J. G. Avildsen (director), 1992


P.K., llamado así por las iniciales de su nombre, al igual que su padre fallecido, es un niño sudafricano, de origen inglés, que a los siete años es enviado a un colegio dirigido por los afrikaners, porque su madre está gravemente enferma y en bancarrota, debido a la muerte del ganado.


Al llegar al colegio, es odiado por los jóvenes afrikaners (los primeros habitantes de la colonización blanca, es decir, alemanes y holandeses), ya que él es de Inglaterra. Acá, P.K. es perseguido y humillado especialmente por el jefe de los “grandes”.


El niño, después del funeral de su madre, encuentra coraje con la ayuda de la niñera y es enviado a vivir con su abuelo, su único pariente, que pronto lo confía a su amigo Doc, un viejo profesor alemán que había sido un pianista famoso y cuyos familiares fueron asesinados por Hitler. Doc inmediatamente se encariña con el inteligente P.K., quien lo ayudará a cultivar los cactus, mientras completa su educación.


Quienes hacen crecer a P.K. son los educadores (de profesión o no) que frente a la violencia y el racismo de esta sociedad sudafricana tan compleja, le enseñan a ver al hombre como un ser que tiene que realizarse y le enseñan también la lucha (incluso física) que su conciencia tiene que hacer todos los días frente a la mentalidad del poder, que no mira al ser humano en su totalidad, sino a su condición social, su raza, su color.


Con el estallido de la Segunda Guerra Mundial, Doc es encarcelado por ser alemán, pero es tratado bien; puede encontrarse con P.K. cuando quiere y le lleva también su piano.
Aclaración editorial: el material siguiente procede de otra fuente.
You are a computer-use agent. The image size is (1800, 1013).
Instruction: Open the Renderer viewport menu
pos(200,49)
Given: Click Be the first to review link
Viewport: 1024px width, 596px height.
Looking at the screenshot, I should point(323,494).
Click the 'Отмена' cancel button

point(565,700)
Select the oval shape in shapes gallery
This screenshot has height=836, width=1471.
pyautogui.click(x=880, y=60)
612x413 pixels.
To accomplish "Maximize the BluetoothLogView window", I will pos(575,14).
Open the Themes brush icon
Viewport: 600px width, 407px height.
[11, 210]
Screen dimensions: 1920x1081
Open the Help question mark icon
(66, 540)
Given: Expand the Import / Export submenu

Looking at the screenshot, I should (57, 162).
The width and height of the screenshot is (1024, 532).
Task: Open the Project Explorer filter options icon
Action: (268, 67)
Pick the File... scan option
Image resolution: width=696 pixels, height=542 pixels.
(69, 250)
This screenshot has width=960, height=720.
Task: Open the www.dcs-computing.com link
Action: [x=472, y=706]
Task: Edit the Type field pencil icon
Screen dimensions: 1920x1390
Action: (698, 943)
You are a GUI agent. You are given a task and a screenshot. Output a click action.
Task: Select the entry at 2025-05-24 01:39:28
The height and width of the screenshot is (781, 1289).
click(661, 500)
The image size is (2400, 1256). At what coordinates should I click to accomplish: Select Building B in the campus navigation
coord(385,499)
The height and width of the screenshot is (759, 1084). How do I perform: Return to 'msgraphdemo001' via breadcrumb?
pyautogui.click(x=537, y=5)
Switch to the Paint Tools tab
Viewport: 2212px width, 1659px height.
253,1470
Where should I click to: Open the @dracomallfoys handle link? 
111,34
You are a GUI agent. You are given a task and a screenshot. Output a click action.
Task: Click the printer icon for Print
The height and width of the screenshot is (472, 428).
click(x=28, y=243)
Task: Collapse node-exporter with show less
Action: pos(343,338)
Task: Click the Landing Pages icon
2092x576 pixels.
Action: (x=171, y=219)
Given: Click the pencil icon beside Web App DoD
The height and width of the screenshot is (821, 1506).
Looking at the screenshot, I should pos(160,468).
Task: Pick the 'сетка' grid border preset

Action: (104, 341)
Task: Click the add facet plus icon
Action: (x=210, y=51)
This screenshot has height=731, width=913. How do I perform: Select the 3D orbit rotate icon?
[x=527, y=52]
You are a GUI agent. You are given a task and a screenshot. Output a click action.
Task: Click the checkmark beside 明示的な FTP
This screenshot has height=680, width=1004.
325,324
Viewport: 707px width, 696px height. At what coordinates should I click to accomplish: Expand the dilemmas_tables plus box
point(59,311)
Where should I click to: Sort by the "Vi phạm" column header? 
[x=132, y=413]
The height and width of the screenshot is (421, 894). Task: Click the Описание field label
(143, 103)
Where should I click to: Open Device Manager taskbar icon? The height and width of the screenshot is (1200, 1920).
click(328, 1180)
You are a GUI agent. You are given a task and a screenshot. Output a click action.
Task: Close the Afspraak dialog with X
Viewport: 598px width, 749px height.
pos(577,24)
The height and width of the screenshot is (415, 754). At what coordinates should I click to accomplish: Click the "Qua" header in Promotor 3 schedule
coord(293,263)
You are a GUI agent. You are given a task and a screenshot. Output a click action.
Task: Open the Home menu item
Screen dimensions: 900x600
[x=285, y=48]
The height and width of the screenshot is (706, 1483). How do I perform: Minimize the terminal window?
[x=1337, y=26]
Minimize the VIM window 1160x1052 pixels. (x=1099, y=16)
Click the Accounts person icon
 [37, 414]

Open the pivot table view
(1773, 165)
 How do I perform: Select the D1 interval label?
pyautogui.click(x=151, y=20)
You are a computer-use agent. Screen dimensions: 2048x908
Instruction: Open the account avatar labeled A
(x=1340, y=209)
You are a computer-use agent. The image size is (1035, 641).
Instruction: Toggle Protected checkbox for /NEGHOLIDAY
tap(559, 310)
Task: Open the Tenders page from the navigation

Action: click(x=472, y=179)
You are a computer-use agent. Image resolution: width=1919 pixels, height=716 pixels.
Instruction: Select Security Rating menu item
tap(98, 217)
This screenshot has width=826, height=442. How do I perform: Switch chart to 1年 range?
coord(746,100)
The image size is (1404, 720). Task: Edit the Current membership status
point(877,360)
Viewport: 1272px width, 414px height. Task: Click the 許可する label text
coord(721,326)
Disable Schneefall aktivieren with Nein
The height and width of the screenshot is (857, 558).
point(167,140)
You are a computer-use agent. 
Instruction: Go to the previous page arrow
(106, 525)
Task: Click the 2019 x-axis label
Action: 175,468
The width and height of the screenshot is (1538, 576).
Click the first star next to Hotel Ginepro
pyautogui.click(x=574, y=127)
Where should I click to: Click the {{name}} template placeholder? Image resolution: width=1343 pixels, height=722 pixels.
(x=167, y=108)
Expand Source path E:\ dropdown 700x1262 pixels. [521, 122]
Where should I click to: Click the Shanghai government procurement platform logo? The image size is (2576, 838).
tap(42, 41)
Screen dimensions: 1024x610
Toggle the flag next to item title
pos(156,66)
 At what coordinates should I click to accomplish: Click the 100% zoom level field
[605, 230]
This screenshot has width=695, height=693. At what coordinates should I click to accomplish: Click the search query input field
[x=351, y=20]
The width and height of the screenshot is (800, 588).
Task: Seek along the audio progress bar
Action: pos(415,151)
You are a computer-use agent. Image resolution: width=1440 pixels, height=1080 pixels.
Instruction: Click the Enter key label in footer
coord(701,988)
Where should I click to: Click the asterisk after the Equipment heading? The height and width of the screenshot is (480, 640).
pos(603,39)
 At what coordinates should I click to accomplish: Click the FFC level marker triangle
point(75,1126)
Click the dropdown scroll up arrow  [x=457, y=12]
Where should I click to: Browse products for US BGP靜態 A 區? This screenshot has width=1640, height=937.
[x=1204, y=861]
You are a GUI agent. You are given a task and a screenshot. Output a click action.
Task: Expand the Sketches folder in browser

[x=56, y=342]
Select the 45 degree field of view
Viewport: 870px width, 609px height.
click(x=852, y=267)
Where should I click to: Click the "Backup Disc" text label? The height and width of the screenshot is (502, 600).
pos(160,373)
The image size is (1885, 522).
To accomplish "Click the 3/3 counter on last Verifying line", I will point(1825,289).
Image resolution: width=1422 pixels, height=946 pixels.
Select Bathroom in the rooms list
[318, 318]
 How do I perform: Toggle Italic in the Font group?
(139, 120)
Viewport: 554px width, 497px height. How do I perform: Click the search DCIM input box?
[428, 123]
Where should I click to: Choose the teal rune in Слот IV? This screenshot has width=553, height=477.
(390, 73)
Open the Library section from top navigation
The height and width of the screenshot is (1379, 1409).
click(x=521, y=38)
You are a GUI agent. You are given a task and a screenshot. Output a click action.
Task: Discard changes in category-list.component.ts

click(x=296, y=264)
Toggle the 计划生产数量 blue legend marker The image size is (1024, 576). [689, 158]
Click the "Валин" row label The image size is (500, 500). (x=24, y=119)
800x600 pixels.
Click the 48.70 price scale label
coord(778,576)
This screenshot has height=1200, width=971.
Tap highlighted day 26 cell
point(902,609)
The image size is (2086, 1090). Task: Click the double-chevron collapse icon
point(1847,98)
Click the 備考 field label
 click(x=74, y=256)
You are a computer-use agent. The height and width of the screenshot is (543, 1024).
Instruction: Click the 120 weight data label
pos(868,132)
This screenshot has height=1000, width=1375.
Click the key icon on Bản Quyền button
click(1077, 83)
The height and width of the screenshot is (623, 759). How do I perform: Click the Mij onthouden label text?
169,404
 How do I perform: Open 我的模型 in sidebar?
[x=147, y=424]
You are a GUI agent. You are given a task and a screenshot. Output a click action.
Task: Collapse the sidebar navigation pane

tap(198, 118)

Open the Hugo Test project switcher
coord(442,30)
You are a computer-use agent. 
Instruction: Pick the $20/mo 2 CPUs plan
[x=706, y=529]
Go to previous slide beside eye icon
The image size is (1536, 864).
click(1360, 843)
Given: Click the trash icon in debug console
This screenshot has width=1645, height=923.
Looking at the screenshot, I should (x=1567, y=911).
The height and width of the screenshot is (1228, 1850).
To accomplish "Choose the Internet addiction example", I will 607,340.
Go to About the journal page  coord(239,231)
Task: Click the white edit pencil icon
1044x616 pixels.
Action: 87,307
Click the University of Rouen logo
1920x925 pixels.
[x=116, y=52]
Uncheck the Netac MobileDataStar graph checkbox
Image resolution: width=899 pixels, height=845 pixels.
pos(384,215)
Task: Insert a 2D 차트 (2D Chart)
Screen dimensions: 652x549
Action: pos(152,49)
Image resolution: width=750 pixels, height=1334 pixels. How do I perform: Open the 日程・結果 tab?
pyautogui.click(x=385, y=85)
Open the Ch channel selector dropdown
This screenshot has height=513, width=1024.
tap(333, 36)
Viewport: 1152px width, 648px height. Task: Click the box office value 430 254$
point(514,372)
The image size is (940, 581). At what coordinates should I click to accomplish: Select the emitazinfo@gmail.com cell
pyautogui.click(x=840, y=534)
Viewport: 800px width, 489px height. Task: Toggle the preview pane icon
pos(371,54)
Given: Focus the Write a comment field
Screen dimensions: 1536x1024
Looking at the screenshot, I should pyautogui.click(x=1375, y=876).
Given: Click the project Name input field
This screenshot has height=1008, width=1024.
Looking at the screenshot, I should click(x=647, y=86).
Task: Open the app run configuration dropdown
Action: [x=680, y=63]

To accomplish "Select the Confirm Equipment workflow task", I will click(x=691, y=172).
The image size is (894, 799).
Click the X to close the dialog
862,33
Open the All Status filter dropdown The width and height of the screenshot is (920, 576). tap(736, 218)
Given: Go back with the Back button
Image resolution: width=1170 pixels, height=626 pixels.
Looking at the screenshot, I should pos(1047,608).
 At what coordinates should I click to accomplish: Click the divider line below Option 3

Para que se vuelva fuerte y valiente, Doc hace que un viejo preso negro, Geel Piet, le enseñe boxeo al niño para que sepa defenderse, incluso de aquellos mayores que él. De hecho, luego se convierte en un campeón de ese deporte.


Con el tiempo, P.K. asiste a la escuela secundaria, dirigida por el profesor S.T. Jhon, que lo estima y le consigue una beca para estudiar en Oxford; mientras tanto, sigue siendo un campeón de boxeo y se enamora de una estudiante, María Elisabeth Marais, hija de un profesor que apoya el apartheid y que inmediatamente se muestra hostil al joven. Un día, P.K. lleva a María a ver cómo es la vida de la gente de color en el barrio negro de la ciudad, llamado “Alexandria”, la joven se queda tan impactada, al punto que decide dedicarse a enseñar a los negros a leer y escribir.


Esta película muestra que todavía hay lugares donde es posible que personas se dediquen a la educación con una mirada diferente; lugares donde todavía existe el perdón, el amor concreto y operativo de la caridad. El darse cuenta de esto implica tomar decisiones, a veces también sufridas, pero siempre decisiones.